Behavioral change is always easier if people already have an incoming intent to do so. That’s why the most promising opportunities lie in helping them turning this Intent into Action. Fortunately, there’s no shortage of these situations, which often including healthier living, sustainability and personal finances, among many others. In these cases, there is no need to educate or persuade people. Instead, you need to uncover what actually prevents them from changing their behavior. These “micro-barriers” are often entrenched habits, to which they “default” due to ease and familiarity. By helping people recognize and circumvent these barriers, you can help them create new habits and more consistently act upon their positive intentions.
In some cases, such as donating to charity or visiting a museum, a person’s “intent” may be more latent than active. Yet Nudges can still be quite effective, if there is an underlying desire to be activated.

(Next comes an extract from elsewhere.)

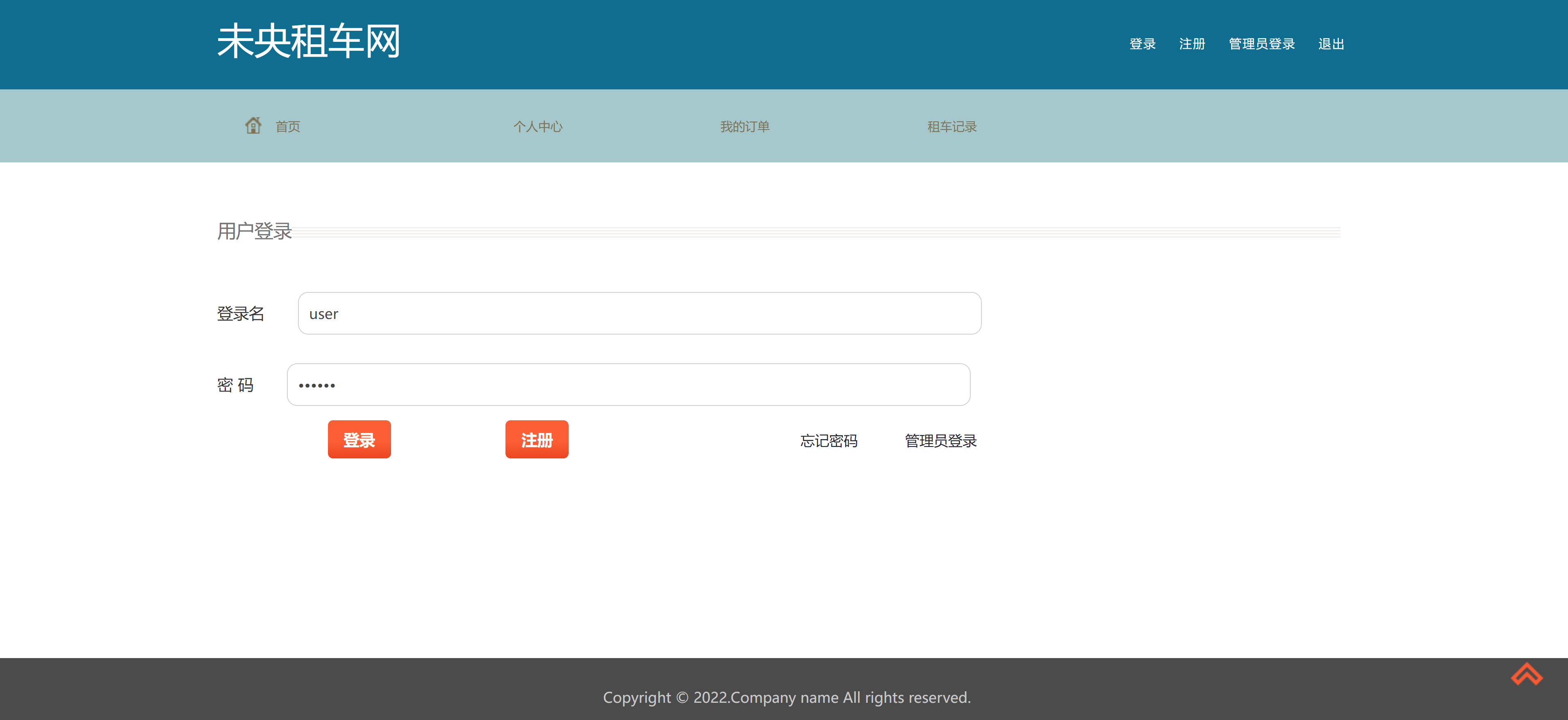The height and width of the screenshot is (720, 1568).
Task: Click the orange 登录 button
Action: pos(359,439)
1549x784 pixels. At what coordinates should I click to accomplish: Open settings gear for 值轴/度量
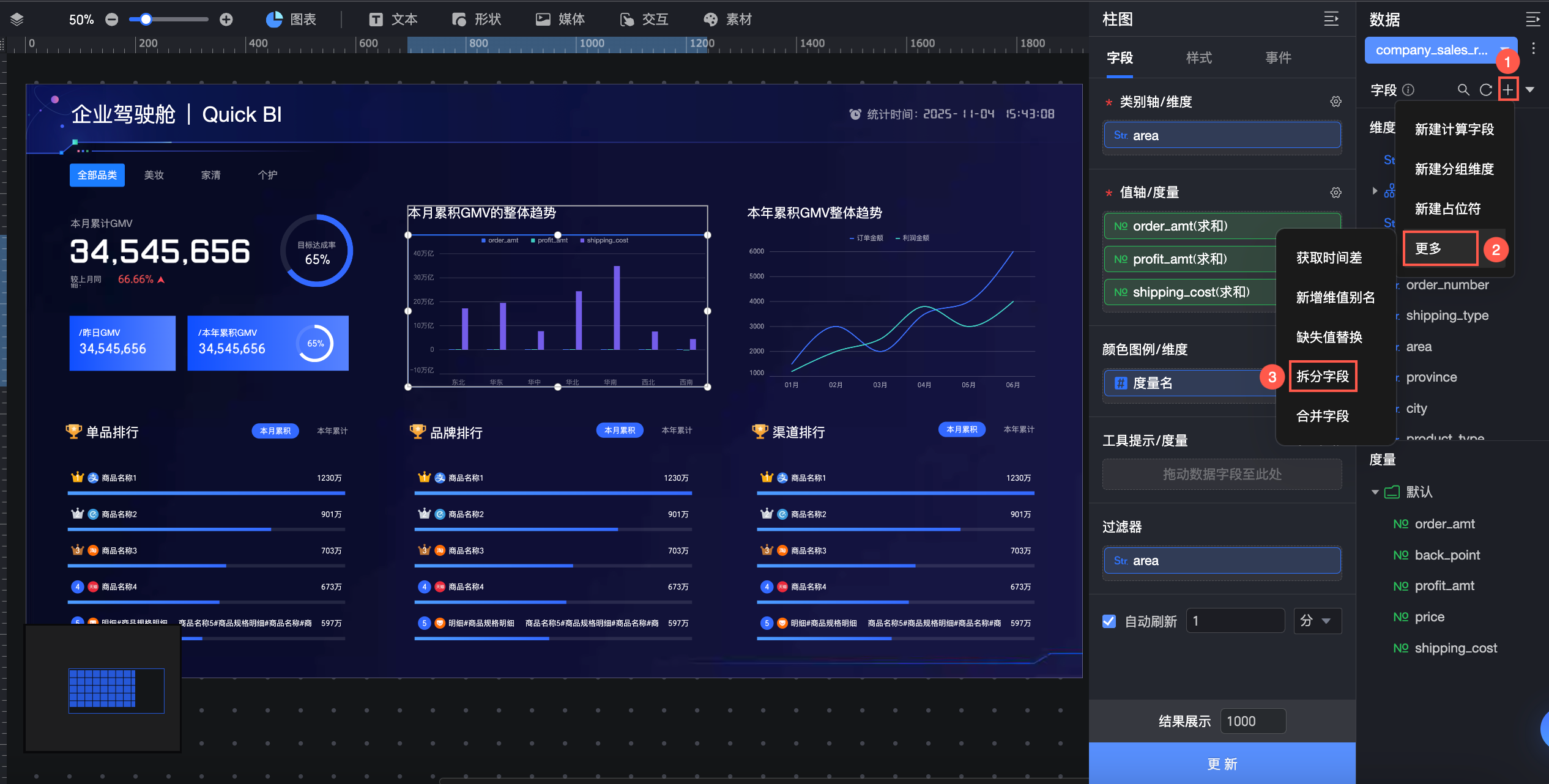tap(1335, 193)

The true magic of Behavioral Science comes at the intersection of what’s good for the individual and the organization. These “win-win” situations are actually quite common, once you start looking for them.
For example, encouraging hotel visitors to re-use towels is arguably a “win-win-win” situation, which is a positive for the visitor (enhanced self-image), for the hotel (less cleaning) and for the environment.
By pursuing mutual benefit, companies can often forge stronger relationships with both their customers and their employees. Organizations that embrace these principles are the most likely to apply Behavioral Science both ethically and effectively. They will not only will they discover a superior approach to marketing and management. They will also adopt a more rewarding way of running their businesses, grounded in behavioral change that delivers mutual advantage.